The Heart is a Lonely Hunter succeeds by being a profoundly sensitive and astute study of human emotion and loneliness. That McCullers wrote it when she was twenty-three illustrates her preternatural abilities as an observer of the troubled and forlorn.
I have the modern sensibility's preference for a firm story arc with clearly defined elements, so I found that plot was not the strong point of The Heart is a Lonely Hunter. It drifts across a Georgia mill town in the grip of the Great Depression, gently coming to rest on the very separate spheres of several isolated characters whose worlds gently collide but never fully intersecting. There’s Mick Kelly, the teenage girl whose growing pains are made more acute by her family’s desperate poverty. There’s Doctor Copeland, an icy and rigid African-American doctor separate from his community – and even his own family – by his strictness and rigor. And lastly, there is Singer, the mysterious deaf-mute upon whom everyone projects their own needs and wants. Together, these characters create an engaging psychological landscape of great clarity and depth.
McCullers' strength is that her observations are consistently perceptive yet always gentle.
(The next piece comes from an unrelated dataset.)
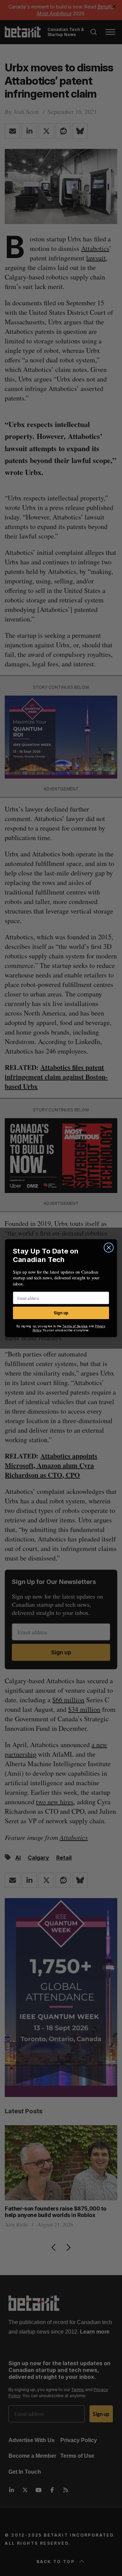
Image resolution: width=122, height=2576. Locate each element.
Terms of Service (75, 1326)
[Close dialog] (108, 1247)
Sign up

There is never the suggestion that anyone she writes about is unredeemable; lost, perhaps, but never worthless. To say she is sympathetic is possibly a mischaracterization; “graceful” and “compassionate” might be better word choices.
My quick Google search on McCullers reveals that she died young after leading a pretty sad life. I hope it would be some consolation to her to know that this, arguably her most famous work, is a contribution to the world that has yet, in my mind, to be successfully imitated.